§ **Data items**
*** Block opens ***

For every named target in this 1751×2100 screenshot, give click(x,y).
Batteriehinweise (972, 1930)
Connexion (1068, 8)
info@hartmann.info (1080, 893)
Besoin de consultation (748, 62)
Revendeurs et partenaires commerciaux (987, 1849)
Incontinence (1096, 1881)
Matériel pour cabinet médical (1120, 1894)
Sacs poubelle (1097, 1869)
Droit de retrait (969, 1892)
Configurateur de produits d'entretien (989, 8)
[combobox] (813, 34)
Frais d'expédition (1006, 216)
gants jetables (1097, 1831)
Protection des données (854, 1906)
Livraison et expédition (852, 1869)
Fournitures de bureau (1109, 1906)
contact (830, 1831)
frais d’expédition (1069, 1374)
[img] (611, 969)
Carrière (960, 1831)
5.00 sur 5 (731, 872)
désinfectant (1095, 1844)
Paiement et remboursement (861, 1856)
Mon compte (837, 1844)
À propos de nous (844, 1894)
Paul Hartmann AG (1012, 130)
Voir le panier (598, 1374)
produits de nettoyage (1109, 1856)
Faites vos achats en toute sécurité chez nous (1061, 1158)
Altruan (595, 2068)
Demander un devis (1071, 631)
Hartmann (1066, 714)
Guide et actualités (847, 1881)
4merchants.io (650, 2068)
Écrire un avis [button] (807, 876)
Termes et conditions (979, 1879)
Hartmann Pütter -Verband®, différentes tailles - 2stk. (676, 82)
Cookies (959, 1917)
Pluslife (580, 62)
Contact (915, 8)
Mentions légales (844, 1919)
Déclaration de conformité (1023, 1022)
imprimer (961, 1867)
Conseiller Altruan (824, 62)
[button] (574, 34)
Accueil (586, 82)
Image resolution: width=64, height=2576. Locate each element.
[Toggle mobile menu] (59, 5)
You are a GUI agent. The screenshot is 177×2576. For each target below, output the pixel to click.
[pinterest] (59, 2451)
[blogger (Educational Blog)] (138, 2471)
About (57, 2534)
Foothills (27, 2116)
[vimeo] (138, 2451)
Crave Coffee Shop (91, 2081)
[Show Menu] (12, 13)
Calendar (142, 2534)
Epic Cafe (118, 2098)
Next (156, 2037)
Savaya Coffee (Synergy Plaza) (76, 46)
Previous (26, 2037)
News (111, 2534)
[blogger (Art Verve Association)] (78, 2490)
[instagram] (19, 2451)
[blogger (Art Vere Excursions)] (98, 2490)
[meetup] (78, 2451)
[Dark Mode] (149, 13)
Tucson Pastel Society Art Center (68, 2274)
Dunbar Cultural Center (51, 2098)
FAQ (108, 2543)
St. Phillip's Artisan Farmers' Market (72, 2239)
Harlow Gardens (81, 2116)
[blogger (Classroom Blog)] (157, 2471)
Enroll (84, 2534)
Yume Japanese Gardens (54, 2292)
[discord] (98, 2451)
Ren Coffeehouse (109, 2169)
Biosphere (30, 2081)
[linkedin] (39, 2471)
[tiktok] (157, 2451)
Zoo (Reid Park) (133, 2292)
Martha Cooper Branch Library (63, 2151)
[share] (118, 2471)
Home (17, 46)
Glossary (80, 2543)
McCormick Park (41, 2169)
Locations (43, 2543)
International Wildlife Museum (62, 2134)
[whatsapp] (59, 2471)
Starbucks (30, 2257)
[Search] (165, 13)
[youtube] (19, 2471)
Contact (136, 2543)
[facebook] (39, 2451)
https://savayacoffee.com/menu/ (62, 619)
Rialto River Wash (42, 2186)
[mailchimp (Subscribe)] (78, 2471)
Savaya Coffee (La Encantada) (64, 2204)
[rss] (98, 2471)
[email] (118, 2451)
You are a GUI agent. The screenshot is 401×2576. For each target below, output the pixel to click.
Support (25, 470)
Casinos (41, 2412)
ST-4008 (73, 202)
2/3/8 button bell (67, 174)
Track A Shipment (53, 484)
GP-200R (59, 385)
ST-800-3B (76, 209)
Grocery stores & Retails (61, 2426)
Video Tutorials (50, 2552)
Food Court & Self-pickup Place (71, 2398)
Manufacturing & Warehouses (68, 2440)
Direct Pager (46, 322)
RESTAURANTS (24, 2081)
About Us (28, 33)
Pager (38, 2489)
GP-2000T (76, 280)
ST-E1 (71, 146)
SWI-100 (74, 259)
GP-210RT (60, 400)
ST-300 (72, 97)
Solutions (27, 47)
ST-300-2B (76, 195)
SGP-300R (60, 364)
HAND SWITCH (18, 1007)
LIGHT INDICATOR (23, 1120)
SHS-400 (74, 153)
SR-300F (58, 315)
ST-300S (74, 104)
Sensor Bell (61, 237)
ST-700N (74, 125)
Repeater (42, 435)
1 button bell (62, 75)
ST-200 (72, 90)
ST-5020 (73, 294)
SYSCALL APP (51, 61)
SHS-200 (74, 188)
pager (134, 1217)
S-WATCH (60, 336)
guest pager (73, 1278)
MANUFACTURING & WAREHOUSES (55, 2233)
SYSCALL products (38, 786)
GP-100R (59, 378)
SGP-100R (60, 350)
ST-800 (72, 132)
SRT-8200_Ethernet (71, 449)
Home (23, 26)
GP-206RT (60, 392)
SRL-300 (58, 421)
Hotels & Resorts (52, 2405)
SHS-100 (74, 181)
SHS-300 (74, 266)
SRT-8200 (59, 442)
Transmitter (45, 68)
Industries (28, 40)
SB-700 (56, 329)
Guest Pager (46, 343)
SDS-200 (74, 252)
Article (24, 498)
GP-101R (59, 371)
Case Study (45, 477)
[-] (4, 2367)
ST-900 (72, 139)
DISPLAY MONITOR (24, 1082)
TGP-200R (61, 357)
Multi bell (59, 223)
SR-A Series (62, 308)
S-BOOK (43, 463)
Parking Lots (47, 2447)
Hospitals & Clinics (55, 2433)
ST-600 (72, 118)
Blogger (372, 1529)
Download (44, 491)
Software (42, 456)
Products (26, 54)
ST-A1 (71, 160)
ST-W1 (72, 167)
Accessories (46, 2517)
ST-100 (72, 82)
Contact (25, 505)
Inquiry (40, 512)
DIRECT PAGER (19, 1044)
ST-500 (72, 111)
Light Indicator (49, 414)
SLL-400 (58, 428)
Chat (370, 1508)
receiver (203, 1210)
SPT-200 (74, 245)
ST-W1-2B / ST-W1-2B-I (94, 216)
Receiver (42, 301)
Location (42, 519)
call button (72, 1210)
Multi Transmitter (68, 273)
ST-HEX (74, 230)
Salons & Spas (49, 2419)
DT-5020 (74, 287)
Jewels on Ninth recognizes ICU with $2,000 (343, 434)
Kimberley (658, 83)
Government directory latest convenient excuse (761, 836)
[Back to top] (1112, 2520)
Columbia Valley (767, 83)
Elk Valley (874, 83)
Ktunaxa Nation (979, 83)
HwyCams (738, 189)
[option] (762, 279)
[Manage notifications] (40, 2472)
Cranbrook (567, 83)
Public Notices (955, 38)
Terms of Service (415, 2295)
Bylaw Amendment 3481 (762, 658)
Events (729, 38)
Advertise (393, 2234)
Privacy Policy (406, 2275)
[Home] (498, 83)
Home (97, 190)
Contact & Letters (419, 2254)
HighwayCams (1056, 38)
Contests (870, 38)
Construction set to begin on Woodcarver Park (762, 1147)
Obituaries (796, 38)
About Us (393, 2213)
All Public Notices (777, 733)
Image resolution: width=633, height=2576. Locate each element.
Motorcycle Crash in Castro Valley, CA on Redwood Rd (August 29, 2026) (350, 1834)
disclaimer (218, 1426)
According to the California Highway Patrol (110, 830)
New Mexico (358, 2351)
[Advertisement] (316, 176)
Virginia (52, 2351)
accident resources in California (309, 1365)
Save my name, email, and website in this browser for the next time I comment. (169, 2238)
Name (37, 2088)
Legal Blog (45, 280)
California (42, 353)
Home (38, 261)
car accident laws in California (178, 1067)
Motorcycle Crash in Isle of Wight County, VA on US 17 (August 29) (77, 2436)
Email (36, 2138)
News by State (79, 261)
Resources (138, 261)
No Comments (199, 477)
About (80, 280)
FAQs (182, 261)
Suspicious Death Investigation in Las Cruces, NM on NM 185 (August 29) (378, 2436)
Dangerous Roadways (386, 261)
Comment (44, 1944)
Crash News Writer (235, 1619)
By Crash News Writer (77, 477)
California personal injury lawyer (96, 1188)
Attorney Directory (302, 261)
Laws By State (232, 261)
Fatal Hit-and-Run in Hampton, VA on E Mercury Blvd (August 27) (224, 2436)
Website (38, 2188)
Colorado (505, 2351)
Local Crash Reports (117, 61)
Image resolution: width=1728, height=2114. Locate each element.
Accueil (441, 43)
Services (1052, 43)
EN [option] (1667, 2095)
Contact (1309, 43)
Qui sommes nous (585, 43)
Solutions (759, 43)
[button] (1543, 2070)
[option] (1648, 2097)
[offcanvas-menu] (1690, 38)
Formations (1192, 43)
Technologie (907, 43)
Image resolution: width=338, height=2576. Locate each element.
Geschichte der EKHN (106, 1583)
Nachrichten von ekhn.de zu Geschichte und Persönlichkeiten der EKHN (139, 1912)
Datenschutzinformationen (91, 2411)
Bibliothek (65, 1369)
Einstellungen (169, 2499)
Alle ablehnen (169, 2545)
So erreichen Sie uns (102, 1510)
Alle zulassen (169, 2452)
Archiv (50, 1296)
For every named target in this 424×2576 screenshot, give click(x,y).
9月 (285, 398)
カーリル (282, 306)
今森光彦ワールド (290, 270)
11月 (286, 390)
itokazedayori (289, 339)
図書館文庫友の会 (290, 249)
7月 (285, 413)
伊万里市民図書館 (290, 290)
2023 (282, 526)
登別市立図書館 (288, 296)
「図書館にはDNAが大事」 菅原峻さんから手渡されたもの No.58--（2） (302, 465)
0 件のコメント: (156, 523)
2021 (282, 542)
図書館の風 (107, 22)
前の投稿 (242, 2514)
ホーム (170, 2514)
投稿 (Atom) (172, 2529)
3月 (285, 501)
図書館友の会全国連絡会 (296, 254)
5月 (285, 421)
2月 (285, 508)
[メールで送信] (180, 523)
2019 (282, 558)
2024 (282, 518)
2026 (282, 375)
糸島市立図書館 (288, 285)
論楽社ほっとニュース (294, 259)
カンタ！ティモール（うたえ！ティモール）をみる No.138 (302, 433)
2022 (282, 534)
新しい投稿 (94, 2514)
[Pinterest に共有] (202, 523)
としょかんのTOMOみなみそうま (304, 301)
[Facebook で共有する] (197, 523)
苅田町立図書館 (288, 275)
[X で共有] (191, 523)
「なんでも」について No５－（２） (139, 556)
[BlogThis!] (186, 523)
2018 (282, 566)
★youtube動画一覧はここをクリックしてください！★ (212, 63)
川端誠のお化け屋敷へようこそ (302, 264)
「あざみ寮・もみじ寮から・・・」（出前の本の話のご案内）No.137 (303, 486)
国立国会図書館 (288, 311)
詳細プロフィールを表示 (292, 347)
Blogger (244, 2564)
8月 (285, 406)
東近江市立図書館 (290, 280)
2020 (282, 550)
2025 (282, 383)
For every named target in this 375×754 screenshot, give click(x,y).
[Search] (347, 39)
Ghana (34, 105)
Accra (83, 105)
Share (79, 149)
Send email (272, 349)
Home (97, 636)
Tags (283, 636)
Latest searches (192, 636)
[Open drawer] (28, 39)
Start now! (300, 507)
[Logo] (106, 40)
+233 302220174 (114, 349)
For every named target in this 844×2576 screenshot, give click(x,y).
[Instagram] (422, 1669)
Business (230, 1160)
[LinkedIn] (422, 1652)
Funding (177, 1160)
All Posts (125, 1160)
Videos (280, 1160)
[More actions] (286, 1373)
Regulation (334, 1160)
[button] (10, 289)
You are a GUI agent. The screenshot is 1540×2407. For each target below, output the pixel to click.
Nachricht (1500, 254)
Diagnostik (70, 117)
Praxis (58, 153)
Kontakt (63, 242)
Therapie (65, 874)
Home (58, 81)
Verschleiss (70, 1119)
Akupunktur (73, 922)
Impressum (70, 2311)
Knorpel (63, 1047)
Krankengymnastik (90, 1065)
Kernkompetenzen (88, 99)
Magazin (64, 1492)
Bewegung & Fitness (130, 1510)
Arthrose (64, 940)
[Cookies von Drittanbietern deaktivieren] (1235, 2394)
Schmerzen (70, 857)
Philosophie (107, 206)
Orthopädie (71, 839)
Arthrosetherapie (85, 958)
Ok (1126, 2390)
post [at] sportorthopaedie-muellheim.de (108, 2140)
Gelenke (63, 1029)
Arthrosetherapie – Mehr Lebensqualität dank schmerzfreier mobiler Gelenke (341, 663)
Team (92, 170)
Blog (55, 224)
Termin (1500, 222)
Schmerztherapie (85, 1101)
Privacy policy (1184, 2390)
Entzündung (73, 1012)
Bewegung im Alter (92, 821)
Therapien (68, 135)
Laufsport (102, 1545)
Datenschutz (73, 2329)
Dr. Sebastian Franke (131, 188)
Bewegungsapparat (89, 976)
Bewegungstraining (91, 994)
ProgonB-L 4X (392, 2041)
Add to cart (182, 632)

*** Block closes ***

Copy task for the entries above: every line with the string "accident".

§ **Response to the exercise**
accident resources in California (309, 1365)
car accident laws in California (178, 1067)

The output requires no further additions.